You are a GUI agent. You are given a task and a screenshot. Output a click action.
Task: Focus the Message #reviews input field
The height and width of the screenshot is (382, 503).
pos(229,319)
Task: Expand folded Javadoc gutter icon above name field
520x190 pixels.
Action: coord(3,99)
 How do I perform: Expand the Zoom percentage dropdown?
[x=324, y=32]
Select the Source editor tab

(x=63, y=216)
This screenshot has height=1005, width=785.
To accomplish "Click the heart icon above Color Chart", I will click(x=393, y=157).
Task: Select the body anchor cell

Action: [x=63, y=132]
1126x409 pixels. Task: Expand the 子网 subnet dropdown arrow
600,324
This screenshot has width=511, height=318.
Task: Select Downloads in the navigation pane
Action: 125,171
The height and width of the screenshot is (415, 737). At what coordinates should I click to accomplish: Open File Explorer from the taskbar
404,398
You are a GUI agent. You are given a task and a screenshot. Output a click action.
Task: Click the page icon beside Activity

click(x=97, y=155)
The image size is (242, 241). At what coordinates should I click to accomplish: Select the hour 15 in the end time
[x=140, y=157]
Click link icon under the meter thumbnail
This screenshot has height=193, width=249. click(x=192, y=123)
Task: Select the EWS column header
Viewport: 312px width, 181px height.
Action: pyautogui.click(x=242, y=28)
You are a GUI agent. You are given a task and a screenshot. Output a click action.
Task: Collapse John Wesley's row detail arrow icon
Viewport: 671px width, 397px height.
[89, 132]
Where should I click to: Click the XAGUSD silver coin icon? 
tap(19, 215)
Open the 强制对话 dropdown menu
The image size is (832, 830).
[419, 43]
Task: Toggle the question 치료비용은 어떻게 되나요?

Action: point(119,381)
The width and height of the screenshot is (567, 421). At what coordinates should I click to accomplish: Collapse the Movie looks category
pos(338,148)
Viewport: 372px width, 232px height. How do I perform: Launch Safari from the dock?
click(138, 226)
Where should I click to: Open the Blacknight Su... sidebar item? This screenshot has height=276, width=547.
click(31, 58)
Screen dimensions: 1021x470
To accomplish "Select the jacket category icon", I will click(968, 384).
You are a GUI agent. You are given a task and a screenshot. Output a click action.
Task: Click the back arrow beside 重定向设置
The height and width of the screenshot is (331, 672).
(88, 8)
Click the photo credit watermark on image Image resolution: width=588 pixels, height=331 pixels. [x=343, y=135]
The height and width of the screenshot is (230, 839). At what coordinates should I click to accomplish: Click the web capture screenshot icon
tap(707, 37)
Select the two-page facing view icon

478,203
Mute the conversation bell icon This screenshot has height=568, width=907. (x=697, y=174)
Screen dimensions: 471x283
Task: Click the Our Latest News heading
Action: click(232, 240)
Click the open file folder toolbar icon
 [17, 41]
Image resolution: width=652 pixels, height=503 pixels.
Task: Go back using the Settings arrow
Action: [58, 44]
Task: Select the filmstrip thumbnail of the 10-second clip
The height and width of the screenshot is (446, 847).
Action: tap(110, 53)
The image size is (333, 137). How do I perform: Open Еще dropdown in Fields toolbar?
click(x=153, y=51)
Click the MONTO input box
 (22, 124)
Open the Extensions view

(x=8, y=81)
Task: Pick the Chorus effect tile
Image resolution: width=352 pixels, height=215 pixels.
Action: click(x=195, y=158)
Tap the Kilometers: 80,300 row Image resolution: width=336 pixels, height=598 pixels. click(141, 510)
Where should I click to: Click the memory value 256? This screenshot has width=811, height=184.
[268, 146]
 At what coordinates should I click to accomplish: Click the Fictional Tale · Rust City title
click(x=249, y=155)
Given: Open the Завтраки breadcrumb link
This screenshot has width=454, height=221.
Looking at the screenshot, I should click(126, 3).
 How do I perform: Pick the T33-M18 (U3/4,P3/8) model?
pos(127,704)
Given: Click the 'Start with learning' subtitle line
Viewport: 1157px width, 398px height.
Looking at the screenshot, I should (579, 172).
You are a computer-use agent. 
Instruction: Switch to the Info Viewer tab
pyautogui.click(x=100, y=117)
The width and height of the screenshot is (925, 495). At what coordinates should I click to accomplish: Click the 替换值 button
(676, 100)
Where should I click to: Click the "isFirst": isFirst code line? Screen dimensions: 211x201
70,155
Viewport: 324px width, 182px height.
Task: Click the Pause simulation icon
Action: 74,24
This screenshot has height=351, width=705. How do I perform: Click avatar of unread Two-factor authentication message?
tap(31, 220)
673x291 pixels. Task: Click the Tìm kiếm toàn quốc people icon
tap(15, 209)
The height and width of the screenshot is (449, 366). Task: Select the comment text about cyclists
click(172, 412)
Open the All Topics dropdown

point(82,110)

**EXERCISE AIM:**
Every line from the one holding "673x291 pixels. Task: Click" through the last line of the listing above should be set down exactly, and nothing more.

**RESULT FOR THIS EXERCISE:**
673x291 pixels. Task: Click the Tìm kiếm toàn quốc people icon
tap(15, 209)
The height and width of the screenshot is (449, 366). Task: Select the comment text about cyclists
click(172, 412)
Open the All Topics dropdown

point(82,110)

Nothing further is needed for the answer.